I made my position as a huge fan of the Kitchen-Klatter experience and its place in Midwest history clear during late May when writing about the death at age 100 of Lucas County's own Dorothy Driftmier Johnson

Dorothy and her mother, Leanna (Field) Driftmier, and sisters, Lucile and Margery --- in varying combinations at various times --- were the most visible members of the Kitchen-Klatter family, sharing conversation, recipes, wisdom and family news with thousands of Midwestern women through their Shenandoah-based radio program and magazine from 1926 until 1985.

Dorothy, who lived on a farm down along White Breast Creek with her husband, Frank, and daughter, Kristin, wrote a monthly "from the farm" column for the magazine, recorded countless broadcasts with her mother and sisters and for many years spent a week monthly in Shenandoah to help with mailing Kitchen-Klatter Magazine which, at its peak, had 80,000 subscribers.

Anyhow, Kristin Johnson Brase, now with husband, Art, of Tecumseh, Nebraska, was back in Chariton Friday and Saturday and on Saturday evening, the inimitable Sara Speer Palmer invited Kristin, Carolin Cain and myself out for a Kitchen-Klatter supper --- prepared using recipes from the big blue Kitchen-Klatter cookbook. What a treat! 

On Friday, Kristin had delivered her mother's vintage Royal typewriter --- used to write all those columns --- to the museum for safe-keeping.

Sara figures largely in this because she was for many years Dorothy's and Frank's pastor at the Lucas Presbyterian Church --- and when she and husband, Jack, decided to build a new home midway between her two pastoral charges, Chariton and Lucas, they purchsed a piece of beautiful woodland from the Johnsons in the White Breast hills.

The menu Saturday night was fairly typical of a "company" dinner that would have been served in many Iowa dining rooms during the 1970s and other times. There was Dorothy's shredded cabbage and carrot salad in a base of lemon jello, baked steak, garden-fresh "glorified" potatoes, Dorothy's green beans (garden fresh in a rich sauce that included hard-boiled egg), Kristin's apple bread and --- for dessert --- Dorothy's peach custard pie. 
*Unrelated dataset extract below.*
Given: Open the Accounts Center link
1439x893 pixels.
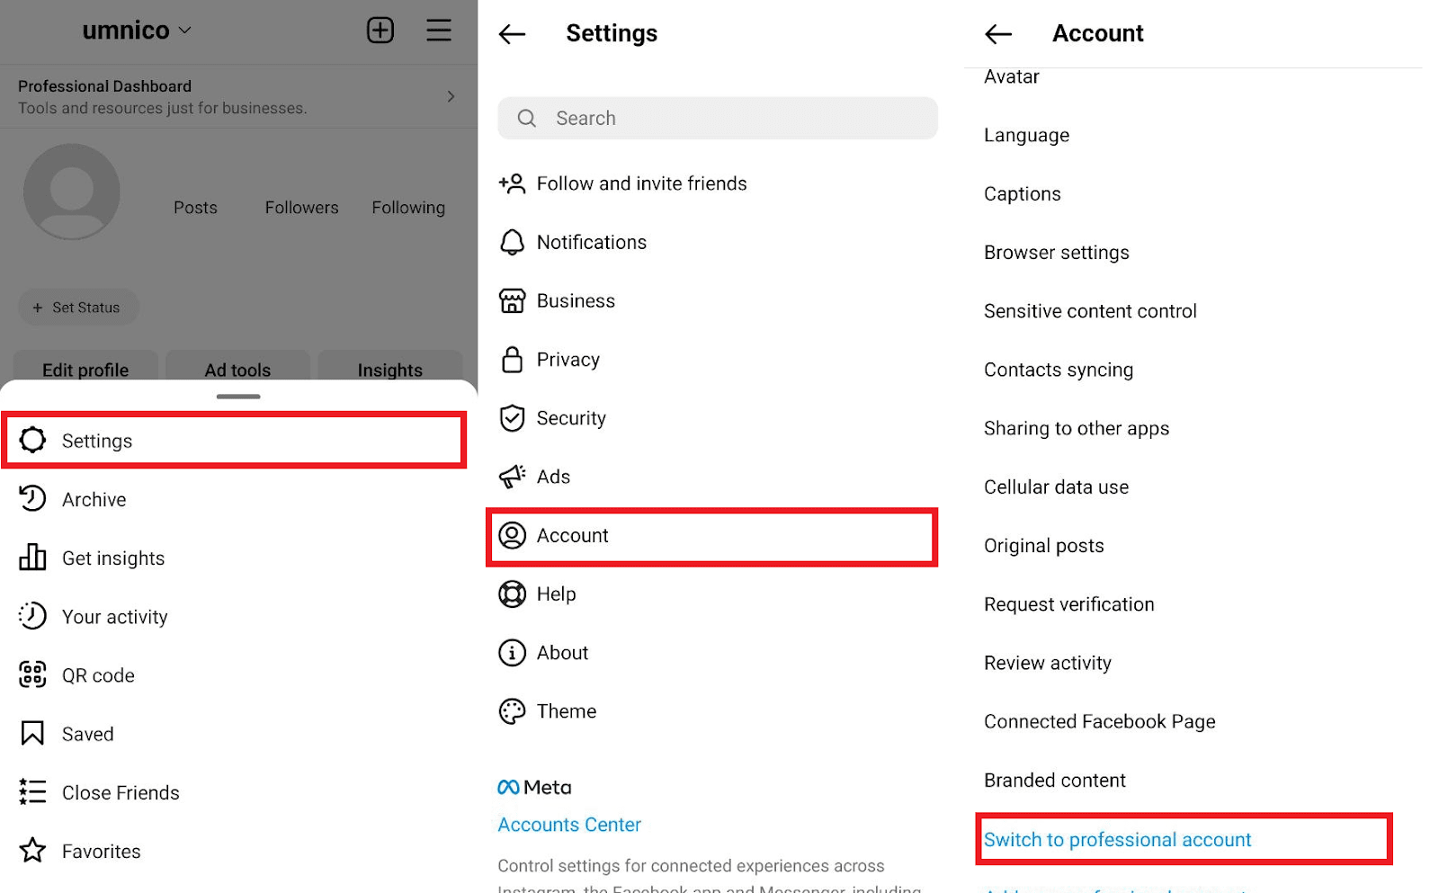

Sara's big Standard Poodle, Roux, spotted that pie as we were sitting around the table talking after supper.


Moved in for a closer look.


And then --- lightning fast ....


The pie was retired to the kitchen shortly thereafter.

We were so busy talking and eating, a thunderstorm passed with little notice --- and then after skies had cleared and just after the sun had set we went outside to listen to the Whip-poor-wills singing in the woods.

One of Kristin's favorite memories of home, down in the valley just to the southwest, was sitting on the front porch with her dad on summer evenings and listening to the Whip-poor-wills. Her degrees are from the University of Wyoming and after she headed as a student to Laramie, where there are no Whip-poor-wills, Frank made a cassette recording of those birds singing on a summer evening and sent it west to remind her of home. She still has it.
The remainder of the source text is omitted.